What is required
In the entries below, return only the line containing "You are a computer-use agent. 651x614 pixels." and those after it, exactly, through the last line.

Supplied records
=== Begin Enclosure ===
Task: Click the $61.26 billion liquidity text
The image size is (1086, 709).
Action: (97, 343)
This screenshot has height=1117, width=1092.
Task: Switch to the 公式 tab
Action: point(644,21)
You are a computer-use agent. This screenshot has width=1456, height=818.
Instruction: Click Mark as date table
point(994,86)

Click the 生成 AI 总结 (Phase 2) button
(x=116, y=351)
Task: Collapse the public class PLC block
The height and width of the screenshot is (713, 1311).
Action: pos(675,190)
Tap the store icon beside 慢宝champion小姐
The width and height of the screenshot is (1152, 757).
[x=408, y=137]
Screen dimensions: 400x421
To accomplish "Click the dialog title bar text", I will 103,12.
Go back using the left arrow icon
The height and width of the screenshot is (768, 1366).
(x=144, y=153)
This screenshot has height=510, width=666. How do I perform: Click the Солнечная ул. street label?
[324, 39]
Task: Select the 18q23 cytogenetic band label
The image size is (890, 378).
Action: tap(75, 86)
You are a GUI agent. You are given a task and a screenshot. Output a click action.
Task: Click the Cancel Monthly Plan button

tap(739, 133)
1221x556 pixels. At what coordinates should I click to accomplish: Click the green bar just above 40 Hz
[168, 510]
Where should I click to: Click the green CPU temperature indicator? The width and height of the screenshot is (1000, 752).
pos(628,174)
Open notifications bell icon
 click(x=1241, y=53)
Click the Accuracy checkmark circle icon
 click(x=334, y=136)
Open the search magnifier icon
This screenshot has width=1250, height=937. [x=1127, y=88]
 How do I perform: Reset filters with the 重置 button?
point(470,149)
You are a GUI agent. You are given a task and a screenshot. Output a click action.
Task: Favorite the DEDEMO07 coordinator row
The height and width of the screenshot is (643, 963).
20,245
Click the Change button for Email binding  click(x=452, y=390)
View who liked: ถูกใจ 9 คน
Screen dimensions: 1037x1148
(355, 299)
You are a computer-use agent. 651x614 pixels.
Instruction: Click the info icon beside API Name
=== End Enclosure ===
Solution below
You are a computer-use agent. 651x614 pixels.
Instruction: Click the info icon beside API Name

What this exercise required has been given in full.